## Problem requirements
Write every entry out again with no changes, and leave the images behind.

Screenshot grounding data
##########
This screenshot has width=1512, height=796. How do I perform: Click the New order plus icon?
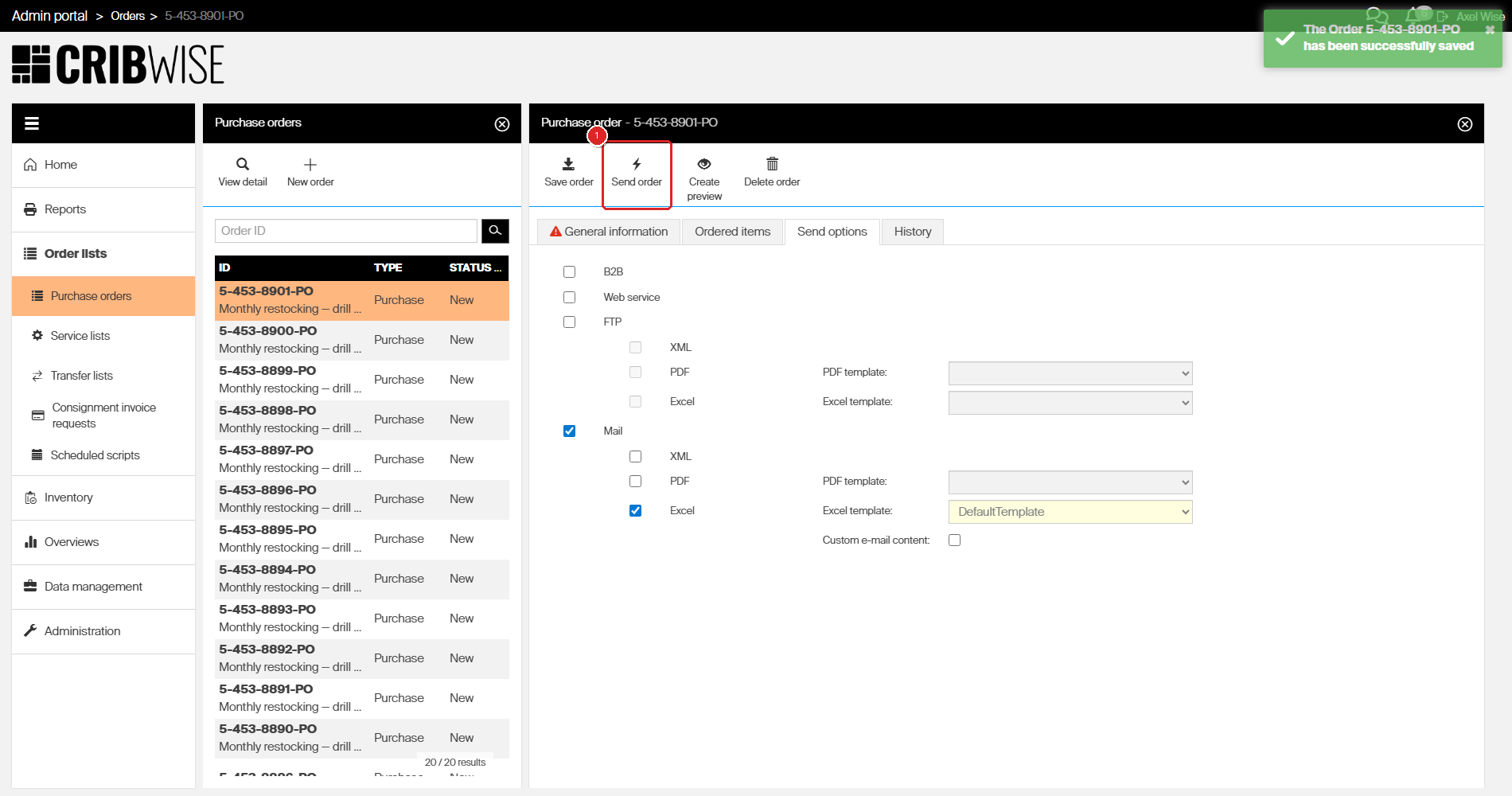[310, 164]
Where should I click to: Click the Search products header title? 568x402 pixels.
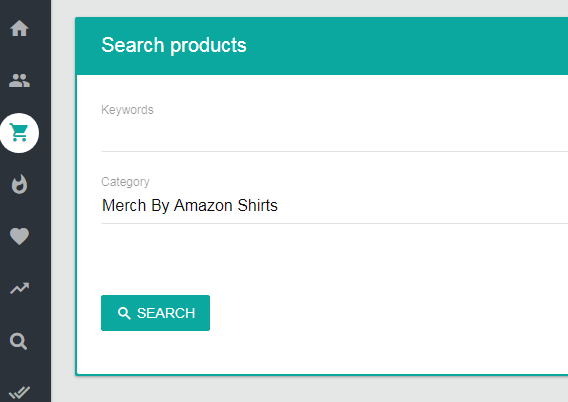click(174, 45)
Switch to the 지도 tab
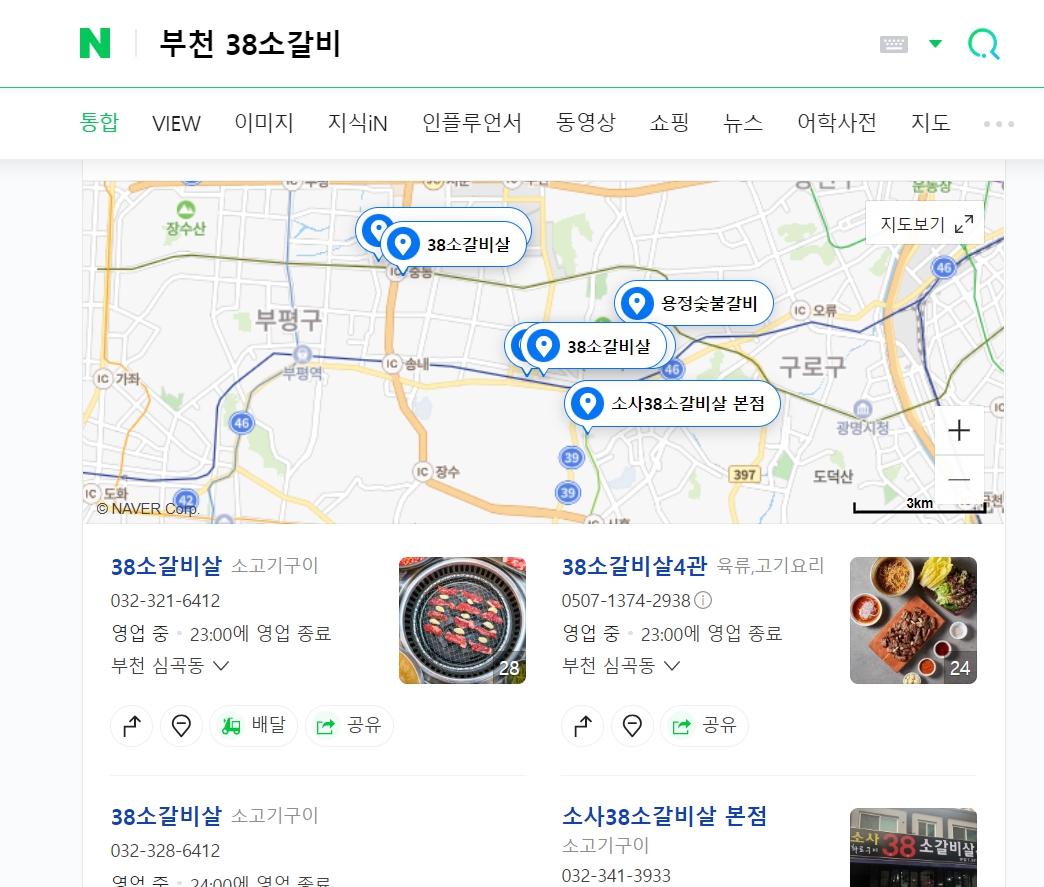Screen dimensions: 1044x887 (x=930, y=123)
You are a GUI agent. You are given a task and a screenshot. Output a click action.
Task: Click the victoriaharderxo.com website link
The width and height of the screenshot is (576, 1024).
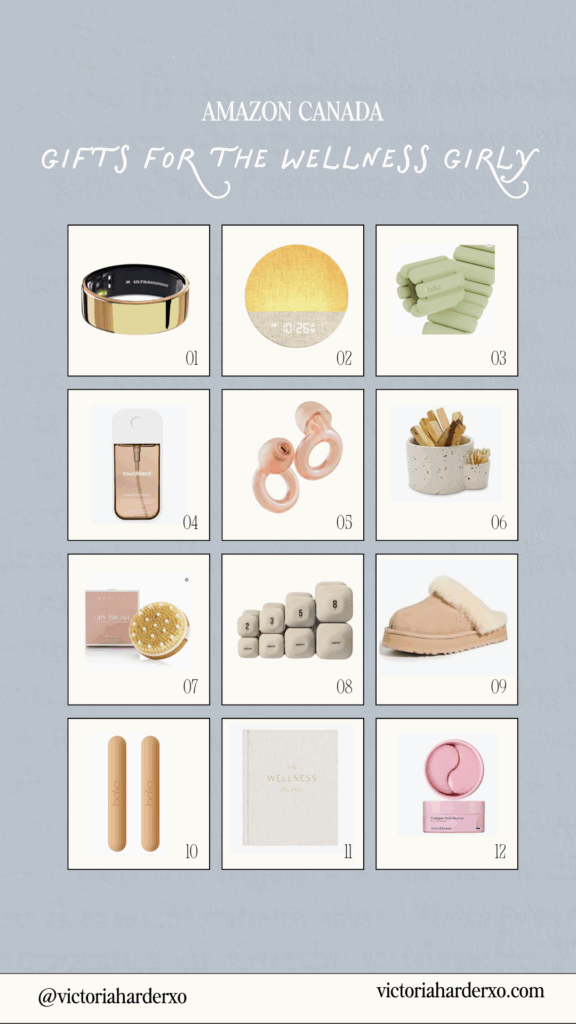click(x=460, y=991)
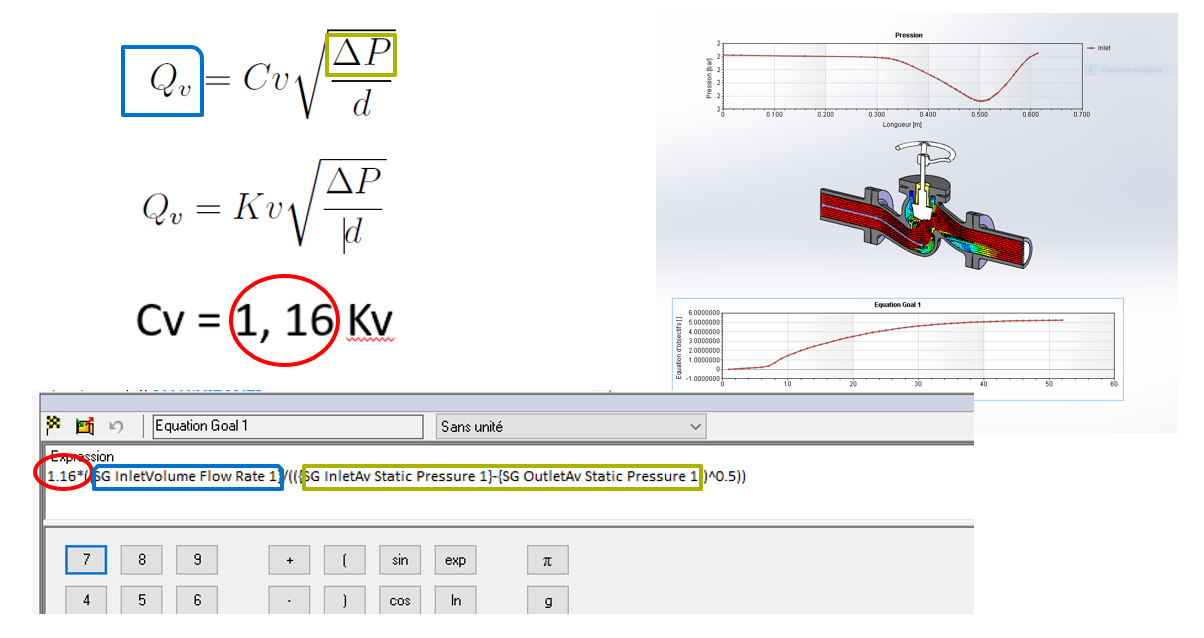The width and height of the screenshot is (1204, 638).
Task: Click the sin function keypad button
Action: tap(400, 560)
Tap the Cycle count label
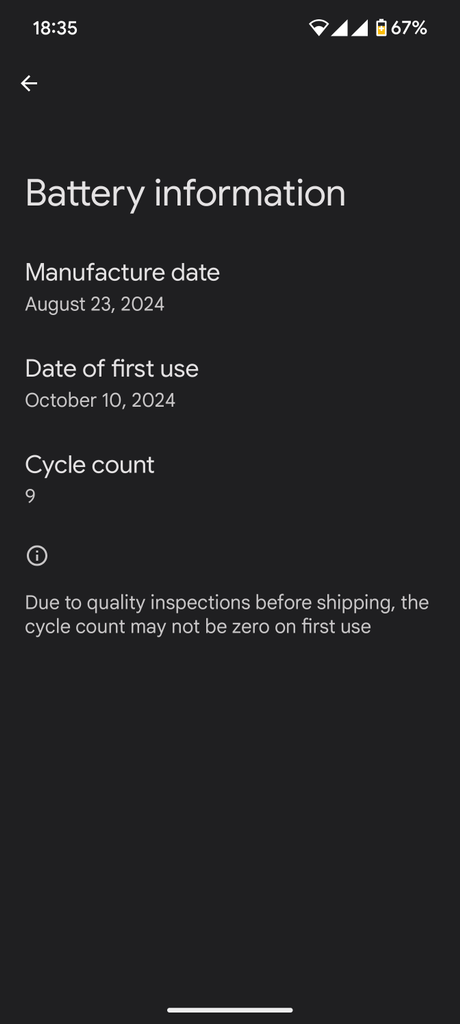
##########
## Expected answer
This screenshot has width=1512, height=796. How do I perform: Click the New order plus icon?
[310, 164]
Where should I click to: Click the Search products header title? 568x402 pixels.
click(174, 45)
Switch to the 지도 tab
Screen dimensions: 1044x887 (x=930, y=123)
You are a GUI agent. You are given a task and a screenshot. Output a click action.
Task: Click the victoriaharderxo.com website link
The width and height of the screenshot is (576, 1024).
click(x=460, y=991)
The width and height of the screenshot is (1204, 638).
Task: Click the sin function keypad button
Action: tap(400, 560)
Tap the Cycle count label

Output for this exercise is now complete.